▸ What is needed: List all lines of the data that include the string "preview".

▸ Records shown:
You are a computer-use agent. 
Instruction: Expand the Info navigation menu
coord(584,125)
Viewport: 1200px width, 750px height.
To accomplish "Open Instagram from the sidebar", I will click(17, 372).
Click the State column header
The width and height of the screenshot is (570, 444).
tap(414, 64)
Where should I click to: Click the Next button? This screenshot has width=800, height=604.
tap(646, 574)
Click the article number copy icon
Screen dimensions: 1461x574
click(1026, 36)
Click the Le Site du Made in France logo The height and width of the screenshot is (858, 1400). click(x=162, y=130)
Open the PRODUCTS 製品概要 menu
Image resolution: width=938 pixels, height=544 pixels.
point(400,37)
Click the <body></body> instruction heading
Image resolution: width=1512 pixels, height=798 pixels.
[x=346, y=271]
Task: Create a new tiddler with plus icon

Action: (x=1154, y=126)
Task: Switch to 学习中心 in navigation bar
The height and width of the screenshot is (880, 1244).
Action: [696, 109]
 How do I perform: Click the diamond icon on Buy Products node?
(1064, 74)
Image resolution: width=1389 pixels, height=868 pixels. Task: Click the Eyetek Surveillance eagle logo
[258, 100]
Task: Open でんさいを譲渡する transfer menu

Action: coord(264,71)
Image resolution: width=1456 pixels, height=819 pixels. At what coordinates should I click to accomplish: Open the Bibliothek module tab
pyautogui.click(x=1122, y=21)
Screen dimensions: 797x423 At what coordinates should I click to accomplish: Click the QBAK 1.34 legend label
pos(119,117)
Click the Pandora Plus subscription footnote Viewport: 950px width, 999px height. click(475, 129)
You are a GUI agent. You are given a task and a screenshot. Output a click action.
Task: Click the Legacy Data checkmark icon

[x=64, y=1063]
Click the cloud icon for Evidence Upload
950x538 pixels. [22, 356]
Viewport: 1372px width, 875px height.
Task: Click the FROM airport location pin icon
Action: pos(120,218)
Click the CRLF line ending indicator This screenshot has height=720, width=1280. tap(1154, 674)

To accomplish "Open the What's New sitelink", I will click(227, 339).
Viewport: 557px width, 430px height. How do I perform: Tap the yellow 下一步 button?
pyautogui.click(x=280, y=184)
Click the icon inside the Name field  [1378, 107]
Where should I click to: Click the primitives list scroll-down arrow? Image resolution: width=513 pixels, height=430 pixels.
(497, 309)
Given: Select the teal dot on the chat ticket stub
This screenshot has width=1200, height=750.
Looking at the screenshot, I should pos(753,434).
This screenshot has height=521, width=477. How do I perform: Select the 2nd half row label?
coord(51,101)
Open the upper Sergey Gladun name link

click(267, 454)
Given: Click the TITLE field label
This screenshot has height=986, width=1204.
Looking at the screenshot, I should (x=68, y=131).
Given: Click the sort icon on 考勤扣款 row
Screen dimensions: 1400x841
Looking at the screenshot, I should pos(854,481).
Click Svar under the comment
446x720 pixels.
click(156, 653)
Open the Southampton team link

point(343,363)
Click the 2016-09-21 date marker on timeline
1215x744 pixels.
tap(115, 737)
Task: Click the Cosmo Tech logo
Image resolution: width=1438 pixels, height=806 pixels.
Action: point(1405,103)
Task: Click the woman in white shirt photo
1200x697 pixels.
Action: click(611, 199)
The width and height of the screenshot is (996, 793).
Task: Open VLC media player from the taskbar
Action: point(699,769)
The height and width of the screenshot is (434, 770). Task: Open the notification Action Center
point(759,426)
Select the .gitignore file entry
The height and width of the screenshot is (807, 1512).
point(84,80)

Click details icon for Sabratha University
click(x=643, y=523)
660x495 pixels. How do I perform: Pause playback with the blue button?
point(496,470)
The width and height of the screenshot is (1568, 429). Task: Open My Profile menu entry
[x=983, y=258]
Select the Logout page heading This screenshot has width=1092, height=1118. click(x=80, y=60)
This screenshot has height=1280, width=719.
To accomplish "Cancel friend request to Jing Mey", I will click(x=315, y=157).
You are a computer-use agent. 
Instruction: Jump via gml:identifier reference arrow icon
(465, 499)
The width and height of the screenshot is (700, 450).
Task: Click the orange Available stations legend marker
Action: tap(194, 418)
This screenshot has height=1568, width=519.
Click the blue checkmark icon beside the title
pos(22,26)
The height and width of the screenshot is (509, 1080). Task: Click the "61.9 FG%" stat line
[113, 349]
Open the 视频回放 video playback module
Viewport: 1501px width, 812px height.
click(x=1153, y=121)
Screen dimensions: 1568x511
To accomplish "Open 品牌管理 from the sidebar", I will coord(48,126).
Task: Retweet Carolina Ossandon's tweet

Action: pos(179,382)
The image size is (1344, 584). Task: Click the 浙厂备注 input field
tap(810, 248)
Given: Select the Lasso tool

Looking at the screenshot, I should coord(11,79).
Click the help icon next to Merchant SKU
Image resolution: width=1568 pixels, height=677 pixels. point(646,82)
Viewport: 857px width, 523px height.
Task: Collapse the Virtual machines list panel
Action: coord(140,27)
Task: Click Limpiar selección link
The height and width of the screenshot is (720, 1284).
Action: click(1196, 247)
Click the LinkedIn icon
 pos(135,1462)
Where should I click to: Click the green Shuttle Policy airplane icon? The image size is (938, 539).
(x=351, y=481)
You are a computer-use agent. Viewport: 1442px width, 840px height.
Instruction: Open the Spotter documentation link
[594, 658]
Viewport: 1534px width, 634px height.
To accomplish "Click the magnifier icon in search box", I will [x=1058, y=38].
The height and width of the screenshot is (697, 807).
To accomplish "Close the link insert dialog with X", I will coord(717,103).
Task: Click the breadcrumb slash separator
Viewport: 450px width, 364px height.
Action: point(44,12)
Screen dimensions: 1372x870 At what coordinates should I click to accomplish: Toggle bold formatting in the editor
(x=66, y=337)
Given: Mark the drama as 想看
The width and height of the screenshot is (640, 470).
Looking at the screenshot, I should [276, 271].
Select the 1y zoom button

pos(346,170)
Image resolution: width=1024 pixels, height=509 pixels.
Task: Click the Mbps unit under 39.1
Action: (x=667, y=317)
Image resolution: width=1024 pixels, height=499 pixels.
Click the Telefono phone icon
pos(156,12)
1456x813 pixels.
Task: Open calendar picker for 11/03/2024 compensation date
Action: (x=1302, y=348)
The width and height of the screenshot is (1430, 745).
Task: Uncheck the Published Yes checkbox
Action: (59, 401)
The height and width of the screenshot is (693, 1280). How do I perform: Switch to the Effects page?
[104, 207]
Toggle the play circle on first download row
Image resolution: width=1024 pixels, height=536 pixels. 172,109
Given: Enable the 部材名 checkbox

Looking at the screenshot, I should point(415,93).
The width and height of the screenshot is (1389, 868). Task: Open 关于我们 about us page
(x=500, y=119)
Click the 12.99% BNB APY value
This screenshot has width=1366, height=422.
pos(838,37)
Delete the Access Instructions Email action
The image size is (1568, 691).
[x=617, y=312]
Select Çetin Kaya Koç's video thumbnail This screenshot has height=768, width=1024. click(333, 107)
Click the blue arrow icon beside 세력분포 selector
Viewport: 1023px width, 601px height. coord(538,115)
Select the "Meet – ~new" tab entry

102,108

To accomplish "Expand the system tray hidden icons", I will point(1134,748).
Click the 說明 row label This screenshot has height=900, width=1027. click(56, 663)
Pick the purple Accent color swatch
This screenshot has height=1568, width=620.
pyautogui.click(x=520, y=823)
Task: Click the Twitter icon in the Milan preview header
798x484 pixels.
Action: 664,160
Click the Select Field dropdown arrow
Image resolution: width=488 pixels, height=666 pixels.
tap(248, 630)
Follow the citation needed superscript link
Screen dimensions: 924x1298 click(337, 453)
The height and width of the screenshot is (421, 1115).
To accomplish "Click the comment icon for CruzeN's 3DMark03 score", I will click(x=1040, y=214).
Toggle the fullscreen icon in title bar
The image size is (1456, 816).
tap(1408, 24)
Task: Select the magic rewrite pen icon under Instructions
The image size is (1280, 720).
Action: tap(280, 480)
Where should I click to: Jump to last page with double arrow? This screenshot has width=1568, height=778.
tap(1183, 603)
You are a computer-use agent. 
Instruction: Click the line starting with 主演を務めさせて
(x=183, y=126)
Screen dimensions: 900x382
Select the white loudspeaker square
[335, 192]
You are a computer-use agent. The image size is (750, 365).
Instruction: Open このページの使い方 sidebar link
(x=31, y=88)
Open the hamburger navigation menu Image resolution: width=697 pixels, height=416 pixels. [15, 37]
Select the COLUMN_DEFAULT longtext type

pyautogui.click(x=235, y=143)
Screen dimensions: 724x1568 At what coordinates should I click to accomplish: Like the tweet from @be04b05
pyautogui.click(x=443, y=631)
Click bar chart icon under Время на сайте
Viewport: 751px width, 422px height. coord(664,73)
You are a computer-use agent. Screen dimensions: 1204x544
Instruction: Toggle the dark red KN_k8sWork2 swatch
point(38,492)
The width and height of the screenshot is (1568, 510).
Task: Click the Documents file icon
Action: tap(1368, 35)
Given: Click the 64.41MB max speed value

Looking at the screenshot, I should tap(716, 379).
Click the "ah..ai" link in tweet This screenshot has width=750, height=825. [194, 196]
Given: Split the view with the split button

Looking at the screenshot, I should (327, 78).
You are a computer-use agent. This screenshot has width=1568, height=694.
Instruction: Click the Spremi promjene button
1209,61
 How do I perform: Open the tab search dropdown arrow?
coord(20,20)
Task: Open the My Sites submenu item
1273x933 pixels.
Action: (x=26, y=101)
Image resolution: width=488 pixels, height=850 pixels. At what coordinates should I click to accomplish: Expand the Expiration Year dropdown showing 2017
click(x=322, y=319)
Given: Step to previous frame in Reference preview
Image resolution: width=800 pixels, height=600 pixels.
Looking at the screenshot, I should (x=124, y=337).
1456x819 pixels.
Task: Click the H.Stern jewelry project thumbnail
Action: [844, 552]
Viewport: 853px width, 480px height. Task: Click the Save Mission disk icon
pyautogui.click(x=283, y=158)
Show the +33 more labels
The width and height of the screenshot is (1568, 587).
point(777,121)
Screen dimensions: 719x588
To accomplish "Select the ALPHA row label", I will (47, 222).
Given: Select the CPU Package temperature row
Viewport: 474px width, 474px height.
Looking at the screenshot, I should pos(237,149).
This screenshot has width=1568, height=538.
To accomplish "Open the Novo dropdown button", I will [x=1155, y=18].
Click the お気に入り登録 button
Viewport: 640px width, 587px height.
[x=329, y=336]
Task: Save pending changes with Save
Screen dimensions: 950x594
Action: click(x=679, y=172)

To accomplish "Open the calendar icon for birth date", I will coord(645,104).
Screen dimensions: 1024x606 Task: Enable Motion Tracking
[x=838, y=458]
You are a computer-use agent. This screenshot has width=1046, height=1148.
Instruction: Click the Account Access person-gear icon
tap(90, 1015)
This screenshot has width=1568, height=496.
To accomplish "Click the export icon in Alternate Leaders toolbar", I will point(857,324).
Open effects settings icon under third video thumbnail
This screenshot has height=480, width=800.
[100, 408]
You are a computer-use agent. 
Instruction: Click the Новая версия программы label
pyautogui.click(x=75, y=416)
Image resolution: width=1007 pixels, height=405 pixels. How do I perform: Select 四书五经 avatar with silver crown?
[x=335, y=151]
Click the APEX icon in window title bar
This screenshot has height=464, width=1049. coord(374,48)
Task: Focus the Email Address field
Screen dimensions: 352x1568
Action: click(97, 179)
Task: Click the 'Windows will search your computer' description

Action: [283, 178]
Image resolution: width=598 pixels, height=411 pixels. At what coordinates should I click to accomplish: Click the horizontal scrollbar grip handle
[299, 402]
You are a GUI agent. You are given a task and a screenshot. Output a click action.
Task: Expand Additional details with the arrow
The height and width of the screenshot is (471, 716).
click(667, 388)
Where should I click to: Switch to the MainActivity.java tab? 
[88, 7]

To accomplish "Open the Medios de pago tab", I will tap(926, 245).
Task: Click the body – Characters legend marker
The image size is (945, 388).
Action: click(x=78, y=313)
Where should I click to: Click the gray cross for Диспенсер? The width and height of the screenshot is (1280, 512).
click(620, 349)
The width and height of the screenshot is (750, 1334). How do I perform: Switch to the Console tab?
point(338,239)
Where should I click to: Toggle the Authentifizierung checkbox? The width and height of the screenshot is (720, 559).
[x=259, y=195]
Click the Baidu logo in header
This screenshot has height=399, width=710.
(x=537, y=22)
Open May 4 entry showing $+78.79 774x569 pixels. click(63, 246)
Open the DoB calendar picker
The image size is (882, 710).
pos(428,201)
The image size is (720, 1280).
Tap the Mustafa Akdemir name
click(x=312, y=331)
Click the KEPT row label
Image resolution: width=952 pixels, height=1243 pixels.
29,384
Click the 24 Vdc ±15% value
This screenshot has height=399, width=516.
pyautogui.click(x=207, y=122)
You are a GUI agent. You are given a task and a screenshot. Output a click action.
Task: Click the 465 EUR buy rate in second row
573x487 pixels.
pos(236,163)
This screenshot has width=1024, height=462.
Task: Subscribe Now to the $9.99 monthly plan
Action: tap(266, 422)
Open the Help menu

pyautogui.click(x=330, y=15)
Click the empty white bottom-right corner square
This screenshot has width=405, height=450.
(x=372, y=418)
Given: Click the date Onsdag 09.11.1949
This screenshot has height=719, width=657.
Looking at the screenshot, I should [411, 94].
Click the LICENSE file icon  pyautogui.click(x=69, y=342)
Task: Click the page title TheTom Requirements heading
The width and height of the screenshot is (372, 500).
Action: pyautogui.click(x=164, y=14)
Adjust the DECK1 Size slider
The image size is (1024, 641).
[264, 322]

▸ Written answer:
Task: Click the Twitter icon in the Milan preview header
Given: Step to previous frame in Reference preview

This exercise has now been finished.